Defending yourself in an IRS trust fund recovery penalty assessment controversy
In the current economic climate, many companies are having a hard time paying their bills and some are choosing to borrow from Uncle Sam by taking employee tax withholdings and using them as working capital rather than depositing them in the United States Treasury. The IRS looks down on this unorthodox practice and the interest and penalties can be severe. Many businesses never catch up and don’t have to pay IRS payroll tax 941. Thus, the DIY “loan” becomes an unpaid debt that the corporation cannot pay if it is liquidated with no assets to pay Uncle Sam.
When this happens, corporate protection for shareholders, officers and directors against debts with the company’s creditors does not fully apply. However, liability is limited to the trust fund and does not include penalties, interest, or FICA’s corporate involvement. The unpaid trust fund can be recovered against these individuals upon investigation and determination of liability by an IRS revenue officer. Unfortunately, if the 941 tax is owned by a sole proprietor, the TFRP is not required. The owner is 100% responsible.
The IRS pursues corporate officers and directors or other “responsible persons” under IRC 6672. A “responsible person” is one who has the duty to perform or the power to direct the act of collecting, accounting for, or paying the trust fund. taxes. A Trust Fund Recovery Penalty (TFRP) may be proposed for those who are guilty of:
1. Willful failure to collect taxes;
2. Willful failure to render accounts and pay taxes; gold
3. Deliberate attempt in any way to evade or void taxes or payment thereof.
The Trust Fund Recovery Penalty (TFRP) under IRC 6672 is equal to the total amount of taxes evaded, uncollected, or unaccounted for and paid. Even a Chapter 7 bankruptcy of the corporation does not stop the TFRP. However, in some cases, a Chapter 11 may provide a tax payment plan and the pending non-assessed TFRP of resolution. Once assessed, the TFRP is a priority debt of the accused person and is generally exempted from discharge in the event of personal bankruptcy.

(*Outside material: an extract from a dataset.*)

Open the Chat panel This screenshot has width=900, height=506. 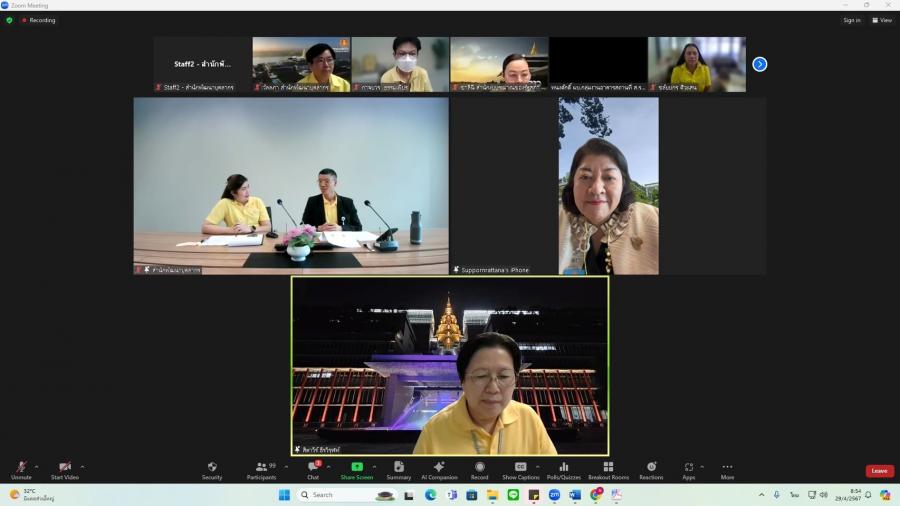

The Revenue Officer uses a Form 4180 to conduct interviews with those who he believes can provide reliable information on the operation of the business before and during the period of execution of the tax debt. They will secure bank signature cards, copies of signed checks, loan applications, etc. during the course of the investigation. If documents are not provided, they can be obtained from third parties by issuing a subpoena.
So what if you were a humble secretary at Worldwide Wonderful Widgets LLC when they went under but you wrote payroll checks? You may or may not be responsible depending on the circumstances. If your boss directed you to sign the checks and your position did not require the responsibility of making sure taxes were paid, you may have a defense against the fine. The issues are whether one has the status, duty, or authority required to comply with a determination of responsibility and the will. The IRS considers a precedent when assessing liability. An important case is the Supreme Court decision in Slodov v. United States, 436 US 238, 78-1, USTC 9447 (1978).
The main defenses of the TFRP are denial of status, duty and authority; or denial of intentional conduct in default. Other defenses are limited periods of liability (for example, I was Controller of WWW for 2 months while the tax debt is for last year); evaluation outside the statute of limitations; or that the tax has already been paid. In some cases, if you can show that you are bankrupt and have no assets or prospects, the IRS may choose not to evaluate the TFRP based on inability to collect. If you think you have a defense, do not sign Form 2751 and accept the tax assessment no matter how much pressure the Revenue Officer puts on you. File an appeal of the evaluation within 60 days. Hire a CPA, enrolled agent, or tax attorney to help you.
IRS Circular 230 Disclosure: The discussion of US federal tax matters contained in this article is not intended or written to be used, and may not be used, for the purpose of (i) avoiding valid penalties under the Internal Revenue Code or (ii) promote, market or recommend to another party any transaction or tax-related matter[s] designed to avoid paying taxes owed to the United States. Under this article, no “covered opinion” is provided under IRS Circular 230.